--- Selected excerpt ---
Was Sue Akers in contempt at the Leveson Inquiry?

Posted: March 13, 2012 at 4:16 pm

by David Banks

The testimony by the Met’s Deputy Assistant Commissioner, Sue Akers, at the Leveson inquiry raises two questions – was she in contempt and if she was, can journalists facing possible trials expect a fair hearing?

One does not necessarily follow from the other if we look at past cases. Just because a journalist published something which caused a substantial risk of serious prejudice, that did not mean that the trial affected was abandoned.

Sometimes cases have been relocated, or delayed, but the courts have only very rarely accepted that prejudicial material in the media has rendered a fair trial impossible and therefore dropped the case entirely.

One only has to think of some of the high-profile cases in recent years to realise just what judges feel jurors are capable of ignoring when they come to weigh up the evidence in the case. Rose West, Harold Shipman, Huntley and Carr – all cases that were accompanied with reporting beforehand that played fast and loose with the laws of contempt, yet when it came to trial, not only were there no prosecutions of papers, the trials went ahead as if nothing had happened.

Even when a trial is brought to a shuddering halt by prejudicial publicity, it does not follow that the defendant can never have a fair trial. The case of footballers Lee Bowyer and Jonathan Woodgate for example – derailed by the Sunday Mirror running an interview with the victim’s father as the jury were deliberating, but heard in another court at a later date rather than being abandoned altogether.

This view of the robust juror, capable of ignoring prejudicial newspaper material, goes back a long way. In the trial of the Kray twins, the judge said that jurors have got the press weighed up, and the effect of a trial meant they would set aside what they had read before and focus on the evidence alone.

Of course, at the time of the reign of the Kray twins there was less media out there to influence a juror. However, it could be argued that the multiplicity of outlets now dilutes the effect of an offending article in any one publication.

--- What to work on ---
**1.** Summarize the blog post on Sue Akers and contempt in two sentences.
**2.** In the blog post, condense the paragraph beginning "Even when a trial is brought to a shuddering halt" into a single sentence that keeps its main facts.
**3.** Carry on writing the blog post on Sue Akers and contempt, picking up after its final sentence.
The data after this point comes from a different source than the blog post.

--- Dataset excerpt ---
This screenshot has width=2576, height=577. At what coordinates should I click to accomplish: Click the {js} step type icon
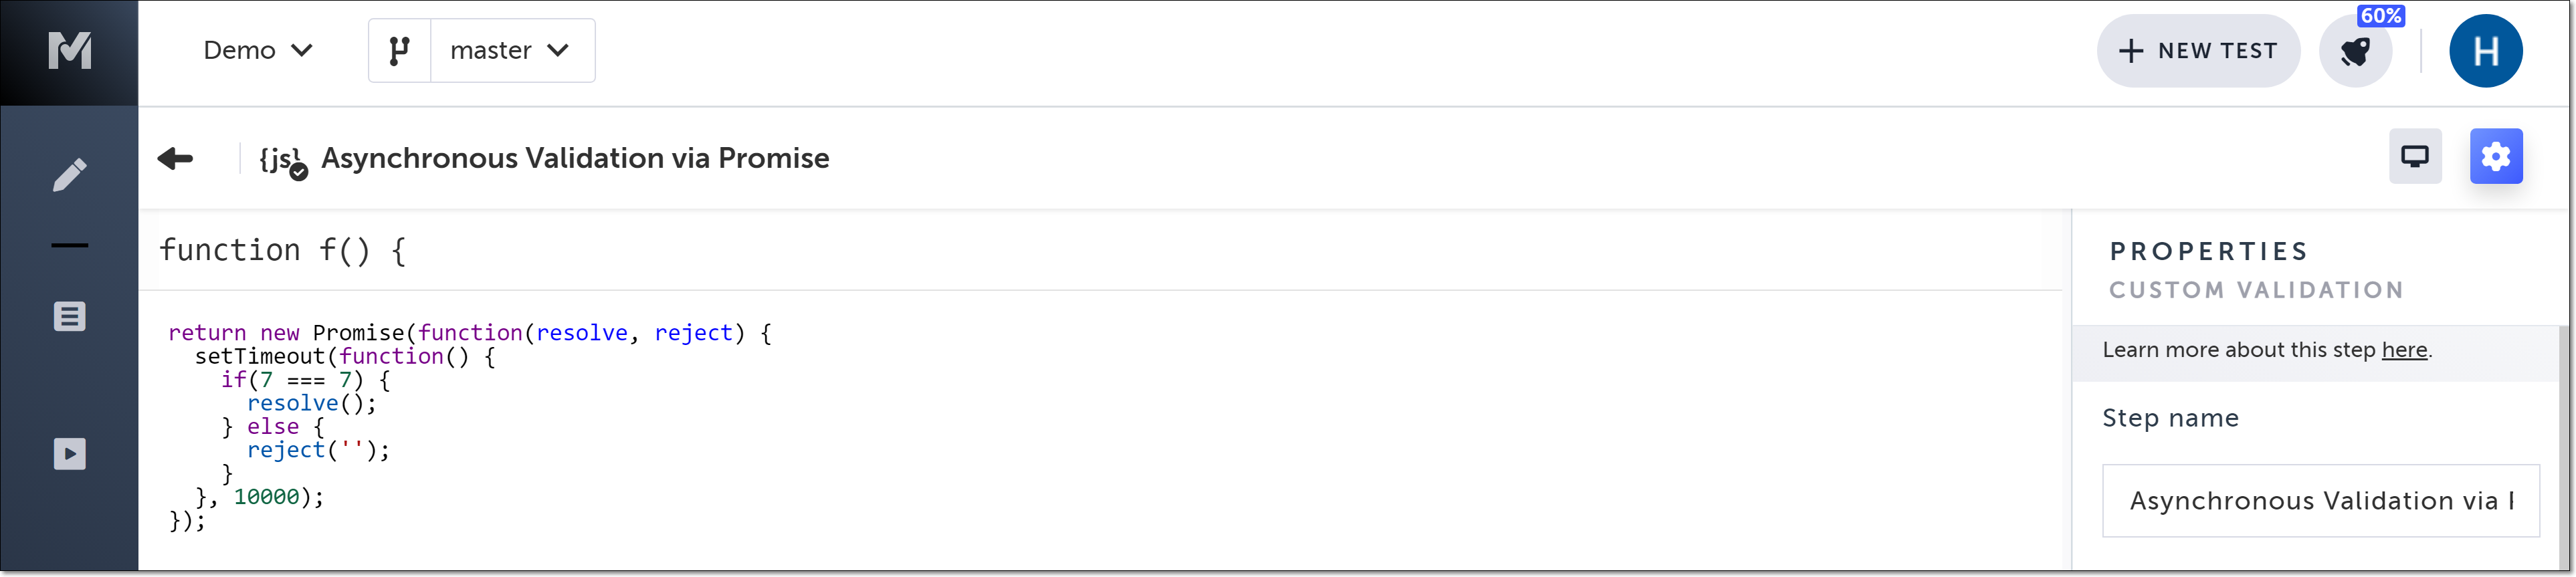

--- Per-task outputs ---
**1.** The blog post asks whether Sue Akers's testimony at the Leveson Inquiry amounted to contempt and whether journalists facing possible trials can expect a fair hearing, noting that courts have very rarely dropped a case because of prejudicial media material. It points to high-profile trials that went ahead despite such reporting, the Bowyer and Woodgate case that was later heard in another court, and a long-standing judicial view that jurors can set aside what they have read.

**2.** A trial halted by prejudicial publicity does not mean a fair trial is impossible: the case of footballers Lee Bowyer and Jonathan Woodgate, derailed when the Sunday Mirror ran an interview with the victim's father during jury deliberations, was later heard in another court instead of being abandoned.

**3.**
Then there is the question of whether Sue Akers testimony actually amounted to serious prejudice. She talked of a network of corrupt contacts that NI journalists had fostered at the Met. Any prosecution for this will have to show times, places and people who have been corrupted and exactly how that happened, beyond reasonable doubt.

For this to amount to a contempt, what Akers said would have to amount to a substantial risk that any juror at any subsequent trial would be incapable of viewing the evidence fairly and, because of what she said, would have been seriously prejudiced in their view of any evidence. I am not sure that what she said could be said to have that effect.

Of course then there is the cumulative effect of all the testimony to consider. That one piece of testimony at Leveson does not amount to a substantial risk of serious prejudice, but the body of evidence taken together does. This was one of the grounds for the quashing of the conviction of the Michelle and Lisa Taylor, jailed for the murder of Alison Shaughnessy in 1992.

It does not take a particularly well-developed sense of irony to raise an eyebrow at tabloid journalists using arguments about contempt of court first raised in cases their papers were guilty of prejudicing.

They are suggesting that their characters have been traduced in the way that, say Chris Jefferies was by the same papers when he was arrested, but later released without charge, during the investigation into the murder of Joanna Yeates.

The present situation and previous contempts do not equate. The level of detail, prejudicial material and circumstance, are not there in the reporting of Operation Weeting and Operation Elveden.

One hesitates in second guessing an Attorney General like Dominic Grieve who has been so aggressive in prosecuting contempt cases, but in these cases I do not believe the test for contempt has been satisfied… just yet.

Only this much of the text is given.